It's forced off because I have SND_SOC_SOF_PCI [=n].

A few hints an working with menuconfig.

1. Things that cannot be selected are usually hidden.

2. There is a search function. Press / and enter a search term. It only shows selectable items.

That's sub optimal if the thing you want is hidden, so,

3. Press the 'z' key on any menu where 'z' is not a shortcut.

This toggles the display of hidden items. There are lots.

4. Search will now find hidden items. They cannot be selected until the  Depends on: is true but now you can read it. :)

A side effect of this is that you find the kernel symbol you want and read its Depends on:

You got the the thing(s) you need to select and find its hidden too. Trace the  Depends on: and fix it recursively.

----------

## smartding

I finally got the sound working.

It turned out that enabling those config related to "ALSA for SoC audio support" and "Sound Open Firmware Support" wasn't enough.

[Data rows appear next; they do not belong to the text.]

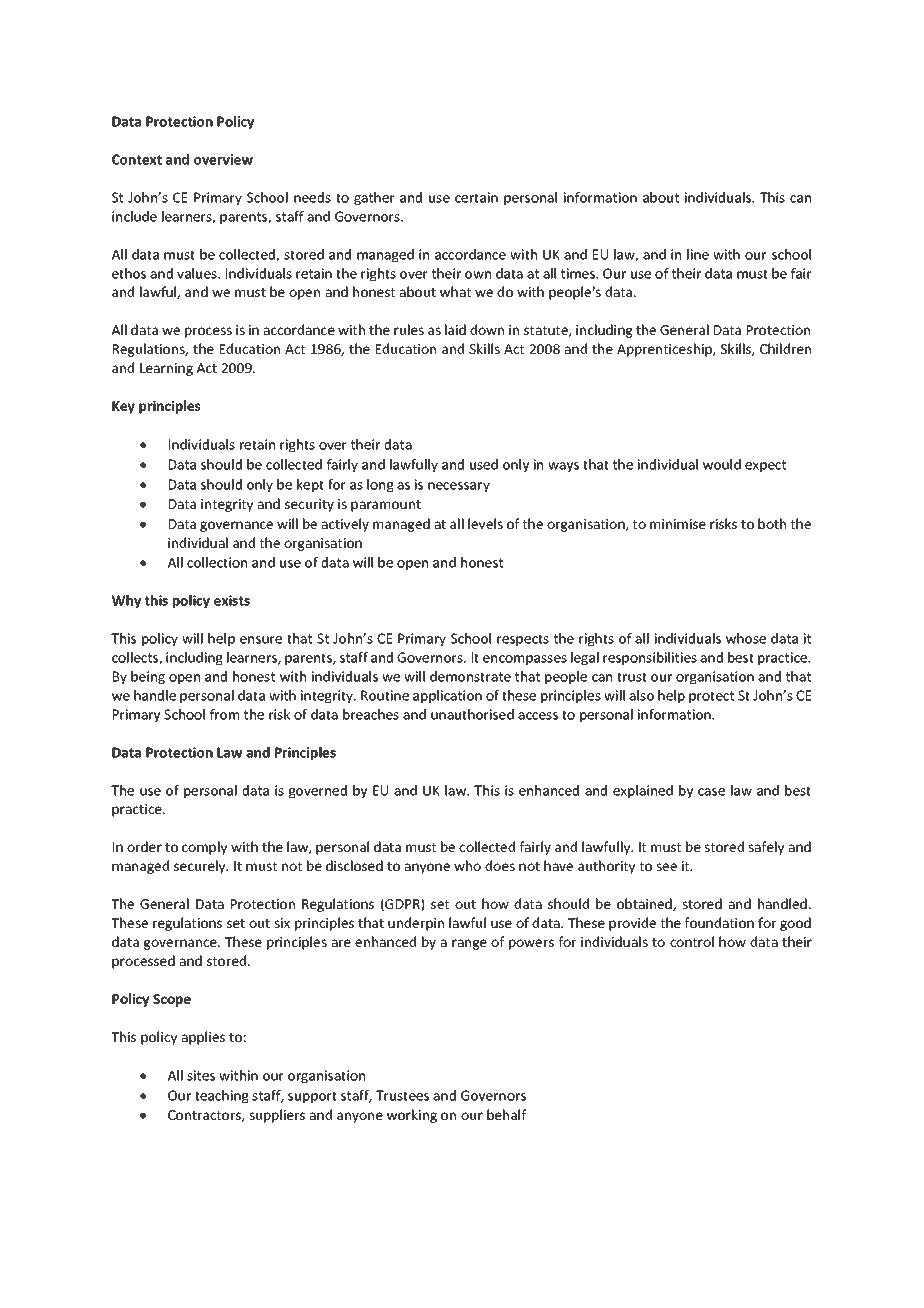 This document has width=924, height=1308. I want to click on line, so click(698, 254).
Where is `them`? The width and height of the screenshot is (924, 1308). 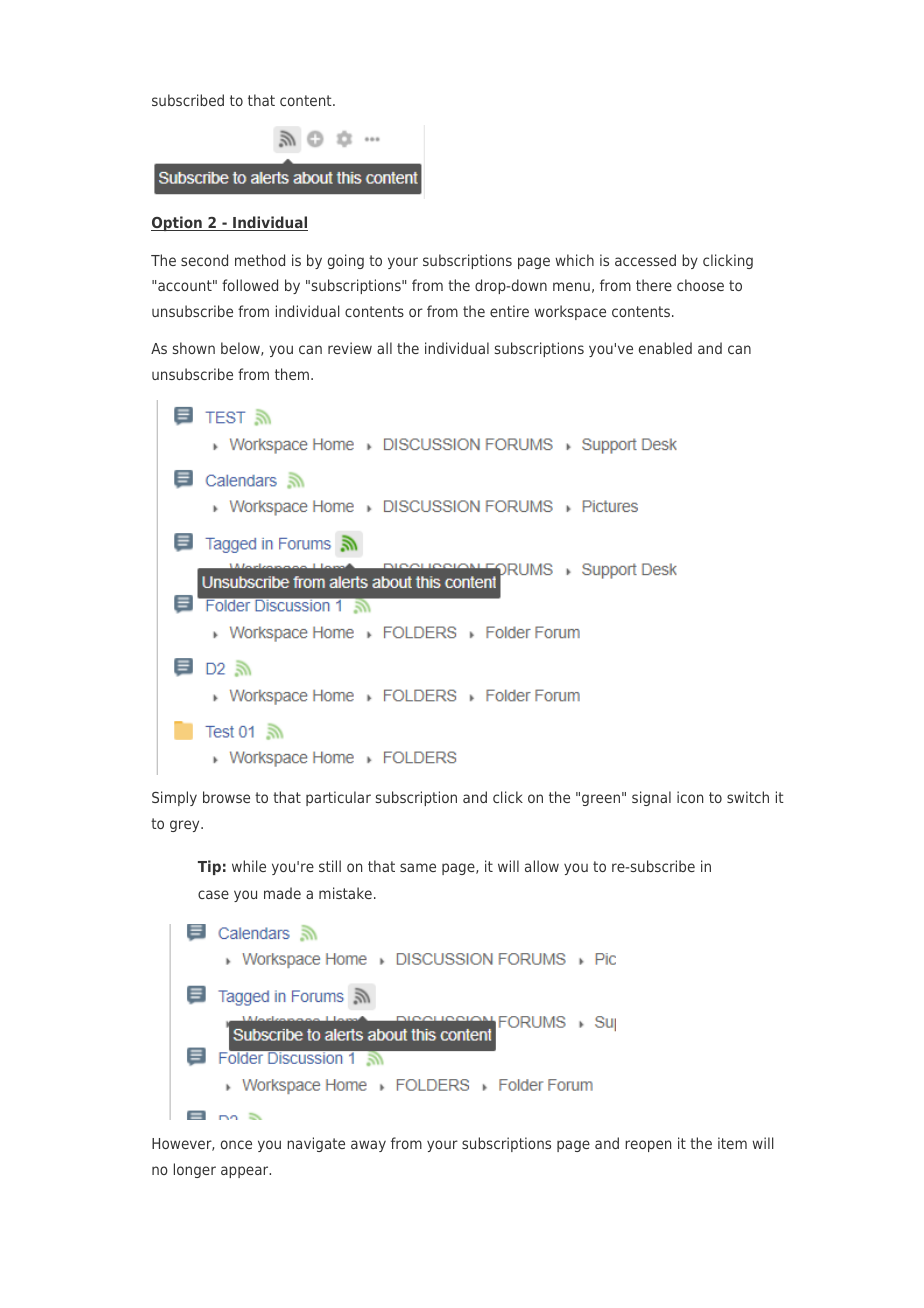
them is located at coordinates (293, 374).
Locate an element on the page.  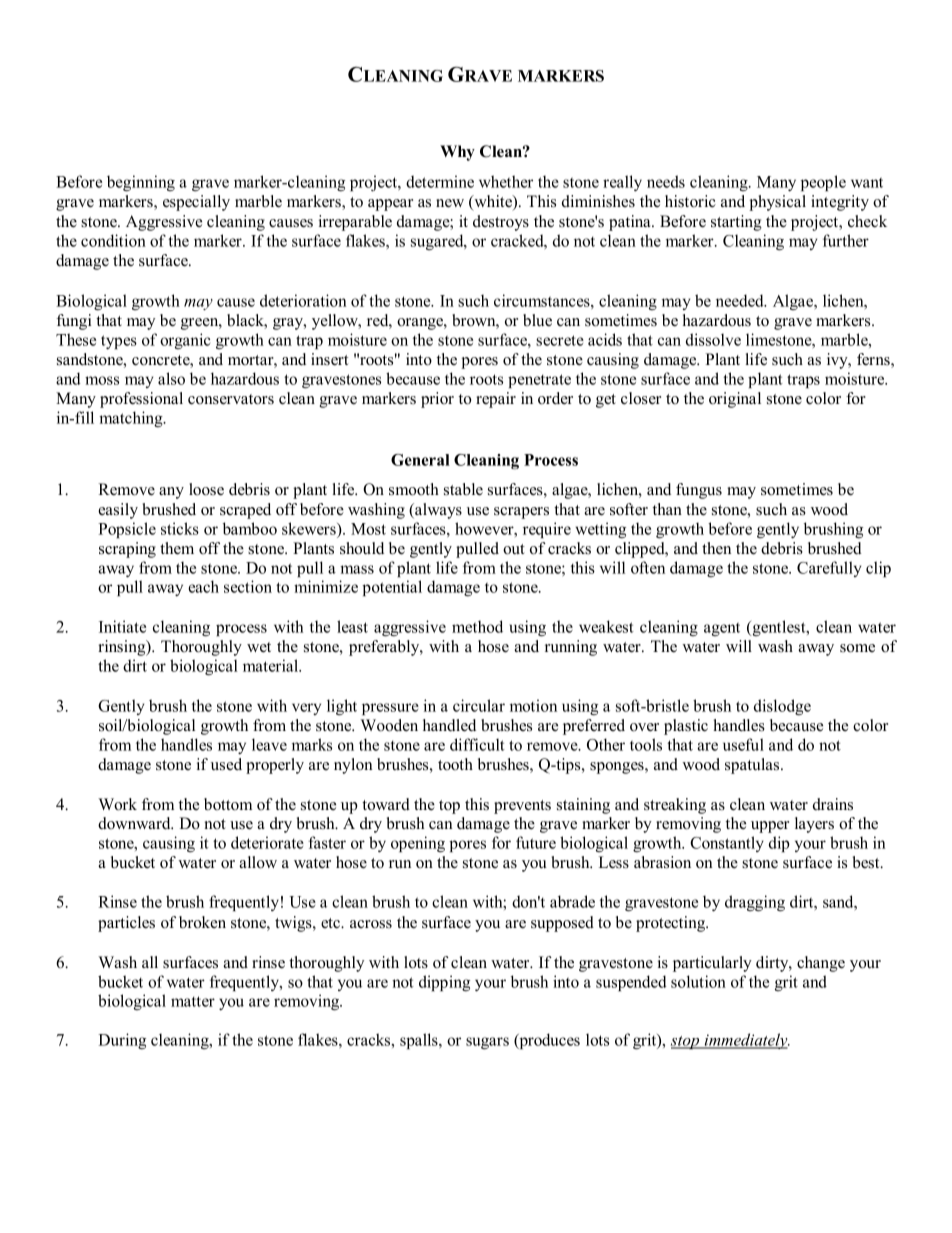
circular is located at coordinates (479, 705).
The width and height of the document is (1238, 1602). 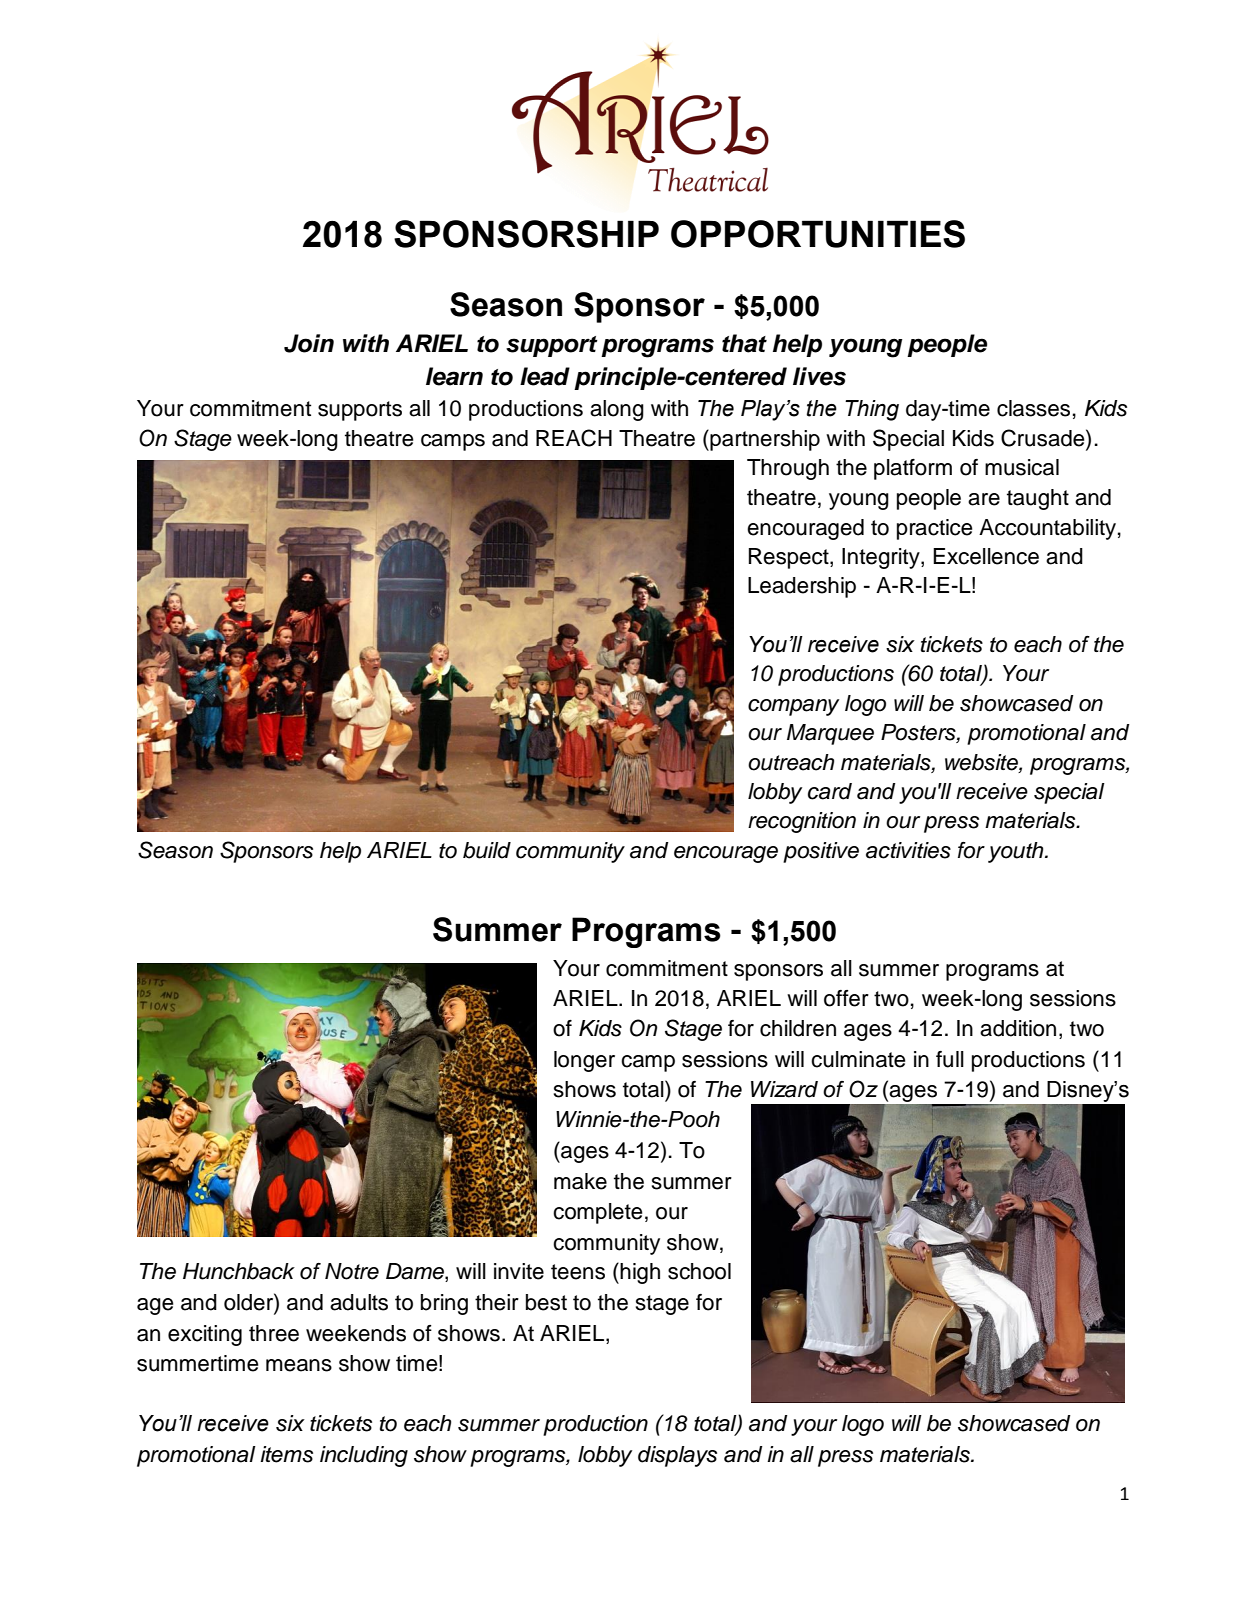 I want to click on that, so click(x=744, y=343).
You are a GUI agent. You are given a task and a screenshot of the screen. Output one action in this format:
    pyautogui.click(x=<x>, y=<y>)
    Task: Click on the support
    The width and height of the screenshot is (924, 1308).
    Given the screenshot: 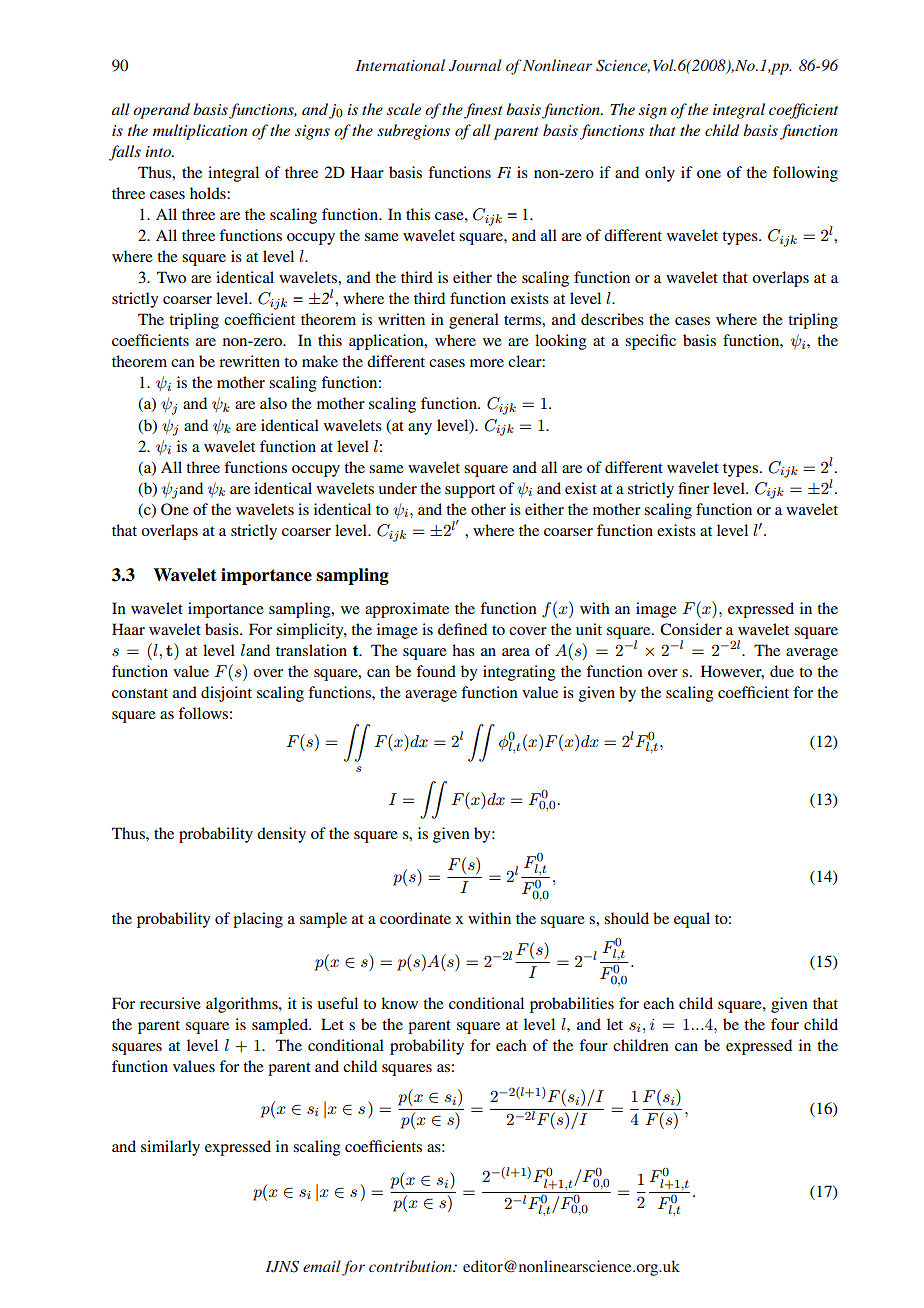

I had to enable configs related to following stuff:

1.  Intel soundwire

1. machine driver for skylake (although I'm using tiger lake)

1. intel lpss

----------

## AstroFloyd

@Smartding,

Are you using initramfs (and/or genkernel)?

----------

## smartding

 *AstroFloyd wrote:*   

> @Smartding,
> 
> Are you using initramfs (and/or genkernel)?

 

I build kernel manually with the gentoo-sources pkg, I'm not using initramfs

----------

## AstroFloyd

@Smartding I apologise for the slow response, I was occupied elsewhere.  Thanks for your response, it 'sounds' (haha) promising for my situation.  Would you be willing to paste your kernel config again?  I'm running into the same/a similar problem and seem to be missing something...

Edit: I seem to have found the solution (with external help).  Your info helped me exclude the necessity for genkernel and/or initramfs - thanks for that!

----------